Some people go to church on Sundays to hang out in God's house.
We go to Brooklyn on Sundays to hang out at open houses. We spend our days trudging up creaky staircases, traipsing through tiny, dank apartments, and shaking the slimy hands of overeager real estate agents.
At the end of the day, we retreat back to our tiny apartment in Manhattan with our pockets tucked full of apartment fact sheets and our tails tucked between our legs. Exhausted from all of the talk of co-op board approval and maintance fees and minimum down payments, we fling ourselves onto our bed and stare at each other, and even though we're too exhausted to speak, the unspoken question is always there between us:
How are we ever going to be able to do this?How is it possible that two reasonably smart, college educated, responsible adults cannot afford to purchase a home that's larger than the size of an average walk-in closet and that doesn't smell like cat pee? Surely there are people living in New York who own property who aren't investment bankers or living off a trust fund. Where
are they?

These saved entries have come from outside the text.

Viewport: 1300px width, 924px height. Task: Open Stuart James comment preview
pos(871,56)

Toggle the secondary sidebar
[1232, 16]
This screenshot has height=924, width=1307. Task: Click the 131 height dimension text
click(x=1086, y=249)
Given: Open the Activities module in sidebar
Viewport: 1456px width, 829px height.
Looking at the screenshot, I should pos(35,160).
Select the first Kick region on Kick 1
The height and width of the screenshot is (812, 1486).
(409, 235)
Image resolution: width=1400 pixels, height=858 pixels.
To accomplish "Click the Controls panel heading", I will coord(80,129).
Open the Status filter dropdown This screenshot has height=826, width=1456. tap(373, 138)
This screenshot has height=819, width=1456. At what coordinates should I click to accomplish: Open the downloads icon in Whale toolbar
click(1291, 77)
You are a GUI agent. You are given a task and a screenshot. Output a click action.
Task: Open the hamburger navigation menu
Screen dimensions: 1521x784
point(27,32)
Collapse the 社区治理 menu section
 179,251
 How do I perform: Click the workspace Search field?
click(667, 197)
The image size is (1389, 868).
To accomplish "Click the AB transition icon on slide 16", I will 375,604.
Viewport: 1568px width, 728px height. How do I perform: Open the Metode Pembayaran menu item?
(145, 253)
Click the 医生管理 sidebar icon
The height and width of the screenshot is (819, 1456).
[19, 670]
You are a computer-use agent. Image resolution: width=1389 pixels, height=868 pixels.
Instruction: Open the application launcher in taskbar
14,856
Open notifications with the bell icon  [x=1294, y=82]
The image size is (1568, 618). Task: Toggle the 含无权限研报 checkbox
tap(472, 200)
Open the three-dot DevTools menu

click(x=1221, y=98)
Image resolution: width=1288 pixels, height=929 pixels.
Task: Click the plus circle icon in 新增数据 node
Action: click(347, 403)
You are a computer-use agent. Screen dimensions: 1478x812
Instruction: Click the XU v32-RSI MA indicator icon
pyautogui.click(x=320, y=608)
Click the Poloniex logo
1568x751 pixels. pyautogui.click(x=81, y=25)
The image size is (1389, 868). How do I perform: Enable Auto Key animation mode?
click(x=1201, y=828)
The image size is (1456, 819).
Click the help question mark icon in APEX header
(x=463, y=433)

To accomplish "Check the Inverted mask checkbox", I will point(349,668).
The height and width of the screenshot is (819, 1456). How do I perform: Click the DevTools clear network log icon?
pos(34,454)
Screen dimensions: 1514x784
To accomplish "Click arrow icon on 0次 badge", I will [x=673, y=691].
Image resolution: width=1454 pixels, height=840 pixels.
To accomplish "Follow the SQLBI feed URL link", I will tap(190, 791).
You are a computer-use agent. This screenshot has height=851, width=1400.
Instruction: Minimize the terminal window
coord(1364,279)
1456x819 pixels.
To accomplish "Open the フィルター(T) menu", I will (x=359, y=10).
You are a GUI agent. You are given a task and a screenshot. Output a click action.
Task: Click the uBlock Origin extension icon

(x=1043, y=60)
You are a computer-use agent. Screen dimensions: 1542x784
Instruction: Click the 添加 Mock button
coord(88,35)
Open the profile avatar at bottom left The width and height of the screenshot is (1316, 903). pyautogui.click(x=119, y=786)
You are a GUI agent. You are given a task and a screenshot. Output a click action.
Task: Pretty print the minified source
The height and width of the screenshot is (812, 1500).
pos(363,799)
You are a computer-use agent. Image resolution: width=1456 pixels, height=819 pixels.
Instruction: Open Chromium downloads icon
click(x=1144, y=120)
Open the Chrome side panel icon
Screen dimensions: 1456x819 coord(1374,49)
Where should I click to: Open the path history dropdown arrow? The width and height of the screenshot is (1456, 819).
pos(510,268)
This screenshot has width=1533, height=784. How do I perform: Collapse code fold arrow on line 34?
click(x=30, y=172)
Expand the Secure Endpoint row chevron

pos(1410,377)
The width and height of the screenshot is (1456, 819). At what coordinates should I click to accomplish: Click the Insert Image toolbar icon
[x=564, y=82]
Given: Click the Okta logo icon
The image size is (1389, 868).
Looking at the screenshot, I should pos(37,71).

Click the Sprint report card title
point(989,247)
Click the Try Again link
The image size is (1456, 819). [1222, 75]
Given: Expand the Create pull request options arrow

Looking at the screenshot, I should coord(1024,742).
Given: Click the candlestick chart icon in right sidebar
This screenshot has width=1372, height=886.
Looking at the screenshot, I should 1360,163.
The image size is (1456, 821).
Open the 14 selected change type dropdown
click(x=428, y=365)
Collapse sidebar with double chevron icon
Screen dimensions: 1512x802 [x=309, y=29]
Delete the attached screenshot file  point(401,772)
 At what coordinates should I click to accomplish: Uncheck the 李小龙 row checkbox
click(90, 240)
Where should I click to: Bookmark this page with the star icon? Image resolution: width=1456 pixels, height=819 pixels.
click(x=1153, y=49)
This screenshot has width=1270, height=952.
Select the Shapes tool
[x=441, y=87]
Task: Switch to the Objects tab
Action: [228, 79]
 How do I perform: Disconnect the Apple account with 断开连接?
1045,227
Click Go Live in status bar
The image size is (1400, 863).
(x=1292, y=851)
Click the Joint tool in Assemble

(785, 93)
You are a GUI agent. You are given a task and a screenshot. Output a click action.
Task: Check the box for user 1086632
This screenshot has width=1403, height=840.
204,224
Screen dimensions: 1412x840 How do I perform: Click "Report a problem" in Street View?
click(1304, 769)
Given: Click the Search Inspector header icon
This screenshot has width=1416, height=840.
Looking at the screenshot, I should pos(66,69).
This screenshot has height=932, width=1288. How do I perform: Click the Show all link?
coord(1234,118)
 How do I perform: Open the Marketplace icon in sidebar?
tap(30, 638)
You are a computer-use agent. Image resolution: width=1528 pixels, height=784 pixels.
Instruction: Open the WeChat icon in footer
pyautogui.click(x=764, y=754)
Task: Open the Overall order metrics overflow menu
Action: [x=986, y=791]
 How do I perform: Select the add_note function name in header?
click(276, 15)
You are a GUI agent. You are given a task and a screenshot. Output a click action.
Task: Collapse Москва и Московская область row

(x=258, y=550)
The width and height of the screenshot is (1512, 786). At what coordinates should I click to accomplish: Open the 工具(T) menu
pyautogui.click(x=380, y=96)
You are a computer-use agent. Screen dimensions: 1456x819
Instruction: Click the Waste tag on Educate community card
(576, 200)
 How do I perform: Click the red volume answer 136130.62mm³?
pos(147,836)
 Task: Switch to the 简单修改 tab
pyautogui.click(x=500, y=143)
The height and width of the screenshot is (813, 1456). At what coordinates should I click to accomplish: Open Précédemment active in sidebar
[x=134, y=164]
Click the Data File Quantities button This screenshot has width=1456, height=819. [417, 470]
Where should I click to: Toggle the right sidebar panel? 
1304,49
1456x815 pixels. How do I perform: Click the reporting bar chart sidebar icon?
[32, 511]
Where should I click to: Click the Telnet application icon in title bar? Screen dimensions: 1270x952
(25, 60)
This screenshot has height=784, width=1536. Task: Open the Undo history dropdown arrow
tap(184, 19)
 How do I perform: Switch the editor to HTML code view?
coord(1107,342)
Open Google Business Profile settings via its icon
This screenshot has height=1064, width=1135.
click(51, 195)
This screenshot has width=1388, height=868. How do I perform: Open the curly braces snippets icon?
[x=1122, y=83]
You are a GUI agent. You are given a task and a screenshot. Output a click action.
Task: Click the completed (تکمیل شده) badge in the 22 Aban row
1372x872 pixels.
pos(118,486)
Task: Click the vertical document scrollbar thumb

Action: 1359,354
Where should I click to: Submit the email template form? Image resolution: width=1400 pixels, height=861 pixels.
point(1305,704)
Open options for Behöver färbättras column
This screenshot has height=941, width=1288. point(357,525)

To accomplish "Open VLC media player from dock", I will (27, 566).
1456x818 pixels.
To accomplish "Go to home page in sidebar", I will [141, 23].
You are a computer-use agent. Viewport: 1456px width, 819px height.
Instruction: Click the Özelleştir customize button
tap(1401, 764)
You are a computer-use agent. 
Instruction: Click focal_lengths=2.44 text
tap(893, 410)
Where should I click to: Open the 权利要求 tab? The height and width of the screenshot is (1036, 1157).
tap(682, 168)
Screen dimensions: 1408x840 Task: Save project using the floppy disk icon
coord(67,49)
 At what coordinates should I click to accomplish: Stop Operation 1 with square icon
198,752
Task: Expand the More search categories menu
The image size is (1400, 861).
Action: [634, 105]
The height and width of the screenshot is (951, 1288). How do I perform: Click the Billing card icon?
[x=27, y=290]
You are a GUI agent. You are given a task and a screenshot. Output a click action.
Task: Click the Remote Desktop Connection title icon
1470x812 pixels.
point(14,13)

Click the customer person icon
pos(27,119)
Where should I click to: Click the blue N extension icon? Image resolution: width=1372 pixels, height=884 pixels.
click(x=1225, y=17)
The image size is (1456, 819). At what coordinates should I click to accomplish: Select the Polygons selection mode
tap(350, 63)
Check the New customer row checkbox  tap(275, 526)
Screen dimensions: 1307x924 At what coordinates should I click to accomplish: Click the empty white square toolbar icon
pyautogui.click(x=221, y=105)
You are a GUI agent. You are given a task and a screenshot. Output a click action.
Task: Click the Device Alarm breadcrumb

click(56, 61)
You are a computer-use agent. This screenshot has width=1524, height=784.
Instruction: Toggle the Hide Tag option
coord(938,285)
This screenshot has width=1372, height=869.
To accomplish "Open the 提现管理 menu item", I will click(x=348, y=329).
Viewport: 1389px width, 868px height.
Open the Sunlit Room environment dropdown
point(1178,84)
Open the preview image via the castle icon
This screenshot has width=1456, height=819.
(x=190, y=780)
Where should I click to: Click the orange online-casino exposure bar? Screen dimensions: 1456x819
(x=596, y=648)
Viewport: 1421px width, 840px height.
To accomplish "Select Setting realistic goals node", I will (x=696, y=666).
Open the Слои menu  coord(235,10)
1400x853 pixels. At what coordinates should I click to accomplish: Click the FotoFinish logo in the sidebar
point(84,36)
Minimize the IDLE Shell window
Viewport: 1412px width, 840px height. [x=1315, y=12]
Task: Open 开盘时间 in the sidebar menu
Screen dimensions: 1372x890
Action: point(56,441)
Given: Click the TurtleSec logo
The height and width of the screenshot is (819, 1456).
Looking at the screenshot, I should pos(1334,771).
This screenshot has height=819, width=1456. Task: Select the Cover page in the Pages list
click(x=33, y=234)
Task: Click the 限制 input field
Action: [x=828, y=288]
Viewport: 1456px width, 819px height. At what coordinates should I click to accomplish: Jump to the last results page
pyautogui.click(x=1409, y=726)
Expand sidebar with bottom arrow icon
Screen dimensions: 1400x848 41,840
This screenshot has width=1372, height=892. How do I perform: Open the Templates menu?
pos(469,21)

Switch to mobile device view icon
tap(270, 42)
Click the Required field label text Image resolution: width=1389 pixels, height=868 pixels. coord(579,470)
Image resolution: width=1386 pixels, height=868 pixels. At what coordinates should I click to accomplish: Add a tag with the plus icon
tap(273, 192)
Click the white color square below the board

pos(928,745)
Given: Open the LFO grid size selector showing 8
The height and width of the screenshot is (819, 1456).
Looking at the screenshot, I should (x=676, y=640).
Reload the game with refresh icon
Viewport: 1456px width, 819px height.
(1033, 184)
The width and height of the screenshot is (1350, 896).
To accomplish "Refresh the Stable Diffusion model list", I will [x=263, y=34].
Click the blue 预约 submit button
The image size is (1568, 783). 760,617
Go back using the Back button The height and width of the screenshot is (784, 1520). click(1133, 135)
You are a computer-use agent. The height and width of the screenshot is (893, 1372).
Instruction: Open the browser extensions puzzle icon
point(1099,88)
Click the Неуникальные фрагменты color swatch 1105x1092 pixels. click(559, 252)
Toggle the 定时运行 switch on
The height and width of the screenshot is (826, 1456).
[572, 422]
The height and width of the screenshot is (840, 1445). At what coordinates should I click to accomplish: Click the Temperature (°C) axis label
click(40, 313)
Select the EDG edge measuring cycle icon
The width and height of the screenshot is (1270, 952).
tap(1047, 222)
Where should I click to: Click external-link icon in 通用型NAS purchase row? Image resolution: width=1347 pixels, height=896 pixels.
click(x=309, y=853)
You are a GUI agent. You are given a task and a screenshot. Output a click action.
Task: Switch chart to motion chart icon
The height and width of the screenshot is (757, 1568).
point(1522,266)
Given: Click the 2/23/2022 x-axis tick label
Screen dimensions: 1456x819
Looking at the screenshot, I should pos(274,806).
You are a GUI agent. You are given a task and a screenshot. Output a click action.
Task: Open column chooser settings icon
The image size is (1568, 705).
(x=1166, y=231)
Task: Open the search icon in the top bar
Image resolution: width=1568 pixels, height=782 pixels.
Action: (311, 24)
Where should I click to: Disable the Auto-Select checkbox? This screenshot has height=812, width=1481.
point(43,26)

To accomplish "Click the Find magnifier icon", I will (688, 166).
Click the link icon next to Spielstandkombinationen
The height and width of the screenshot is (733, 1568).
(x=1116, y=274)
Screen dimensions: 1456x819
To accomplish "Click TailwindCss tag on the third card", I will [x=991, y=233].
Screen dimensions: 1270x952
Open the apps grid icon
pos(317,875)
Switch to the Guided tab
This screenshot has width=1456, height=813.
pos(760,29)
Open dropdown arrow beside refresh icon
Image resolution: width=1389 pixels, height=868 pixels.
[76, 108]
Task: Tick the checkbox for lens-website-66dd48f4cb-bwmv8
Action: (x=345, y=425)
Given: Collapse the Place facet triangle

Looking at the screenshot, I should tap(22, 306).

How do
they do it?
I wish we could freeze-frame our lives in this moment, in which curling up together with the dog and a nice bottle of wine seems like the greatest of luxuries and 350 sq feet feels like all the space we'll ever need.
But nothing lasts forever, right?
So how does a modern couple with modern dreams and modest paychecks make it work in a city like New York?
I guess we'll just have to keep praying to the real estate gods for an answer.